Descrizione progetto (Article)

tRNA is a necessary component of protein synthesis. It transfers an amino acid to a growing polypeptide chain during translation. Recent reports show that the abundance of the total tRNA pool can vary during the cell cycle. Demonstrating that the tRNA pool in the cell is adaptable will add a new regulatory level with important implications for cell biology.

The EU-funded TRNA DYNAMICS (tRNA homeostasis and gene regulation) project studied tRNA abundance in yeast as a model organism. The project quantitatively studied tRNA homeostasis, which was altered under diverse stress conditions. The project investigated whether transcription, nucleo-cytoplasmic transport and degradation varied for individual tRNAs coding for different amino acids. The effects of altered tRNA dynamics on protein abundance and cell fitness were assessed under different cellular conditions.
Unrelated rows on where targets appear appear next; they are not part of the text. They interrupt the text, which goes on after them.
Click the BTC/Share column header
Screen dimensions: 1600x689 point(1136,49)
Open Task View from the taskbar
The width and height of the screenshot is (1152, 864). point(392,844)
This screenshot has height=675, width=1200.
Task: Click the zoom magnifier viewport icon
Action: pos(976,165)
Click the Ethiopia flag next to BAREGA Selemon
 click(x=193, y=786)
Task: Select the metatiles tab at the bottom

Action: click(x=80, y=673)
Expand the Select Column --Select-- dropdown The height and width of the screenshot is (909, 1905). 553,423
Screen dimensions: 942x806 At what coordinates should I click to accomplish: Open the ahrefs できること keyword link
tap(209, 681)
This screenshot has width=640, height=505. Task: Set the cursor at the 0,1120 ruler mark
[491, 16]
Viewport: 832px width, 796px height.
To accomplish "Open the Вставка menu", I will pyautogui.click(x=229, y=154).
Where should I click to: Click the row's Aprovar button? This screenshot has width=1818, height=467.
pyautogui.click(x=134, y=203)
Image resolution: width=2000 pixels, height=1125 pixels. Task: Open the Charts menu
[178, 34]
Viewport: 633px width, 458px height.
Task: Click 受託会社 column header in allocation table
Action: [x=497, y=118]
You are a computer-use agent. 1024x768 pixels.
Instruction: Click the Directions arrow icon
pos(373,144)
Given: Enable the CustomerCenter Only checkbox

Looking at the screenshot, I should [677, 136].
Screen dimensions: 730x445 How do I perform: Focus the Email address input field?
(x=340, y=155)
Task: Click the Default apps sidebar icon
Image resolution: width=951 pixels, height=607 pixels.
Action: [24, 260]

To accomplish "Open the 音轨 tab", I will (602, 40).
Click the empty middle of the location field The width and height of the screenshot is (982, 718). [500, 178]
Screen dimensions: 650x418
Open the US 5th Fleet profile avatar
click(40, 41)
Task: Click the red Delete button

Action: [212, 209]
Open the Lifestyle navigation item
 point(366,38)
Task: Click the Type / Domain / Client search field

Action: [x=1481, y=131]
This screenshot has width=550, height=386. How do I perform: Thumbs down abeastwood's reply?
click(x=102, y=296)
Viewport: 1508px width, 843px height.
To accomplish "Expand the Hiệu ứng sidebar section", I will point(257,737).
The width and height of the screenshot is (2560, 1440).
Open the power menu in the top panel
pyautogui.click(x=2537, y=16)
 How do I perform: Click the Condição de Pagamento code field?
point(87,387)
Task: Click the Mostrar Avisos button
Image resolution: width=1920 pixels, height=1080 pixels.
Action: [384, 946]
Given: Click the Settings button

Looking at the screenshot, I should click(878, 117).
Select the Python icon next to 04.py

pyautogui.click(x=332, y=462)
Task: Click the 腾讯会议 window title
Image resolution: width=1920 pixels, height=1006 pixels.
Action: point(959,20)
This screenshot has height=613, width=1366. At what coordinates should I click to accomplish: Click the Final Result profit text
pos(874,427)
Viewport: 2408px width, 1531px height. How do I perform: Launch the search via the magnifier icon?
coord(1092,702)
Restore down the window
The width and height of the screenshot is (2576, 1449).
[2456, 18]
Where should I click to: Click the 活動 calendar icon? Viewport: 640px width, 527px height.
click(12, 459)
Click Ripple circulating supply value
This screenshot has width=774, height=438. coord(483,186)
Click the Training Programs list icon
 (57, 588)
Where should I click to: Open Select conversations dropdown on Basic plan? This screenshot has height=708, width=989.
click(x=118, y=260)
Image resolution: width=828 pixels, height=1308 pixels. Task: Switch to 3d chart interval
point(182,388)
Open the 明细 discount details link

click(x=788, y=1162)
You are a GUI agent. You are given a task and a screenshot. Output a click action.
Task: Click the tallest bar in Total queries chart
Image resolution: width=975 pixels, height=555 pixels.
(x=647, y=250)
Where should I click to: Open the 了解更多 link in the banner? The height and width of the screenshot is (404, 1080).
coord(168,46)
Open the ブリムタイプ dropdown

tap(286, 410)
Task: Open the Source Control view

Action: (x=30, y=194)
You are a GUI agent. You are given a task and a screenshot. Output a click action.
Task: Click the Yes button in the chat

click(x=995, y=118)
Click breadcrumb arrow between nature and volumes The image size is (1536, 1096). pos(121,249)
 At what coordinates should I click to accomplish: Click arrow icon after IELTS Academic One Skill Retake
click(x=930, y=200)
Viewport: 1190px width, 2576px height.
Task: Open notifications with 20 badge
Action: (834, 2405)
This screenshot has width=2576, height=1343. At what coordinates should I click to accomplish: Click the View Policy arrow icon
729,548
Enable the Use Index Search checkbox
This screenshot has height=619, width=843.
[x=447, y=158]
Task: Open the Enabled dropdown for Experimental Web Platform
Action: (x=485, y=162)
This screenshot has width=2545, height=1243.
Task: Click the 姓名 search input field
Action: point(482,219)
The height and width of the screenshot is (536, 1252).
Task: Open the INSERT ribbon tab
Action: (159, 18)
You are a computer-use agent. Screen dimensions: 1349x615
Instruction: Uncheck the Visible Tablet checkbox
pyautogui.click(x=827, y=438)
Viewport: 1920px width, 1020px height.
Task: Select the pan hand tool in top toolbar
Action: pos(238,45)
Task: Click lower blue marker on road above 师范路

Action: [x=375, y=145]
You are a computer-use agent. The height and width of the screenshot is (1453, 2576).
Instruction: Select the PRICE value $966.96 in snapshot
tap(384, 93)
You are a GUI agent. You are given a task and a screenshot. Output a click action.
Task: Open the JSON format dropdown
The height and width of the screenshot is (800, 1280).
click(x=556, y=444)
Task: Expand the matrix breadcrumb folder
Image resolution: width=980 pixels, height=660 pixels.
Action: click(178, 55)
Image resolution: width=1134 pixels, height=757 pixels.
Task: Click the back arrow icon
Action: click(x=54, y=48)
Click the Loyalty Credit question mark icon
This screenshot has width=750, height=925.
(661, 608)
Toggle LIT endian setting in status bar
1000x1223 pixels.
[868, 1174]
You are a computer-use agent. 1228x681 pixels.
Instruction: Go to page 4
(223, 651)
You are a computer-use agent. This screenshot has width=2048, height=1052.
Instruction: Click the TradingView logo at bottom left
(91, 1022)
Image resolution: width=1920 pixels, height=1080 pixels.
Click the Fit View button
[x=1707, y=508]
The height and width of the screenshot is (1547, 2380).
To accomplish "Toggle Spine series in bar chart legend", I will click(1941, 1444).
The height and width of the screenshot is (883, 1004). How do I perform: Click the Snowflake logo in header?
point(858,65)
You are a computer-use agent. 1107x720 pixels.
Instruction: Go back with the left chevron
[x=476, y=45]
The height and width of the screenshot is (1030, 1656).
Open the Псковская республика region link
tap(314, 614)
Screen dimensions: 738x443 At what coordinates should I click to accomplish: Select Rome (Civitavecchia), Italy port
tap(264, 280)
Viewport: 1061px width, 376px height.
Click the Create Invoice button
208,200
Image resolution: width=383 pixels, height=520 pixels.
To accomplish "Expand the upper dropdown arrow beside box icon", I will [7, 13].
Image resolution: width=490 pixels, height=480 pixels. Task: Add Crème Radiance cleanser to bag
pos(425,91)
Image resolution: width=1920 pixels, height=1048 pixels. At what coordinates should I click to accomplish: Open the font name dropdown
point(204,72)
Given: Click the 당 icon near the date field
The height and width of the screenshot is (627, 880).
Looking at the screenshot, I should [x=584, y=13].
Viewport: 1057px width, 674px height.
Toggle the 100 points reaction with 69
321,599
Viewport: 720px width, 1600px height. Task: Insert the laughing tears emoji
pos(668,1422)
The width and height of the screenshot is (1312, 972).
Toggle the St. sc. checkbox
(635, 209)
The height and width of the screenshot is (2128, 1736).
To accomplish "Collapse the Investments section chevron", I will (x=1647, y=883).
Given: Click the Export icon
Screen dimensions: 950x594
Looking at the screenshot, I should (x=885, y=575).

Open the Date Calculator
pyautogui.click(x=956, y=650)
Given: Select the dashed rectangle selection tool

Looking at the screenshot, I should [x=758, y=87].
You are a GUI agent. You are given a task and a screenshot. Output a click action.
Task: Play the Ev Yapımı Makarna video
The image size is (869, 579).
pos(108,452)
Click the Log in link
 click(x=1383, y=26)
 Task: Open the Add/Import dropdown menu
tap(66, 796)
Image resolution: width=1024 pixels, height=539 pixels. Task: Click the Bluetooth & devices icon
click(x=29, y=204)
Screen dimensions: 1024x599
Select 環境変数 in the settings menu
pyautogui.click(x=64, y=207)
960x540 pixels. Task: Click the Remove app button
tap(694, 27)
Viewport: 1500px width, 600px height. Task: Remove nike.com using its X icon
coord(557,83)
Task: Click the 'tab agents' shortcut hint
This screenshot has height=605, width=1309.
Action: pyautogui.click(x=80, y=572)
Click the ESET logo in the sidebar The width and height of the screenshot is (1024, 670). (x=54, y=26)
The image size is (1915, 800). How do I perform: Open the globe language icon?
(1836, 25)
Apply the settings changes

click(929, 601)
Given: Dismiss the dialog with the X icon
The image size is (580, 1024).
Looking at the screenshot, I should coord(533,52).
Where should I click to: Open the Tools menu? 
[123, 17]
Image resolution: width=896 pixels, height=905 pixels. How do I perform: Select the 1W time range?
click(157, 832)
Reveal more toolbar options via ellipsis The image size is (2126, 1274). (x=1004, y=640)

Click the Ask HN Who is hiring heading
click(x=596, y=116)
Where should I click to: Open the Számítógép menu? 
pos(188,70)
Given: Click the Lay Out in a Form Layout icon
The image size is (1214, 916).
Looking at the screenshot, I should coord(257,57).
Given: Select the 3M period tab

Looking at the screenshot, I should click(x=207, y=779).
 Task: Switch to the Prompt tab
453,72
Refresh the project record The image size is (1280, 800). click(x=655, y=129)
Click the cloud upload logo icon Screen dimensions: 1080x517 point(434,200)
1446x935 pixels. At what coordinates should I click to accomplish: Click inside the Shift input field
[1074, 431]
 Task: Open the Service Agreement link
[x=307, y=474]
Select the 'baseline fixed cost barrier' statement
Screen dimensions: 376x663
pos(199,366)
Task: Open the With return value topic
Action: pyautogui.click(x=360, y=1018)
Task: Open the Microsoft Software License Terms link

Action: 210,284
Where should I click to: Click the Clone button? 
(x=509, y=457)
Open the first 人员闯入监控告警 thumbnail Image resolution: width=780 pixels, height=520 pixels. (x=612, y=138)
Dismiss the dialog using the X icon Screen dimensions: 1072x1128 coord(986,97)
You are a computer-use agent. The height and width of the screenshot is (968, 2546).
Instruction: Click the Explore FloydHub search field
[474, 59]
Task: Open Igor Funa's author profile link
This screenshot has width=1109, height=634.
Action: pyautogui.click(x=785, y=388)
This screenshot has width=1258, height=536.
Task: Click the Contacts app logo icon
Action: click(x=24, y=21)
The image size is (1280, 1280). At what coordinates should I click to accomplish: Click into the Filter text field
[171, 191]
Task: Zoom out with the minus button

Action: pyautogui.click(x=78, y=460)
Results showed that individual tRNAs changed under stress conditions in yeast in a time-dependent manner. During stress, the changes were mostly related to tRNA degradation. A stress-related ribonuclease was identified as a key player in the specific regulation of tRNAs. Scientists also found that tRNA abundance was affected by tRNA shuttling between nucleus and cytoplasm. The active shuttling occurred during stress and was dependent on the stress condition. The changes in tRNA abundance impacted protein synthesis and thus can be considered a new regulatory layer in the cell.

TRNA DYNAMICS results support the concept that tRNA abundance is tightly controlled in the cell and regulates protein synthesis in the ribosome. Better understanding of tRNA availability regulation and its connection to cell survival could potentially empower the design of new molecular therapies for cancer.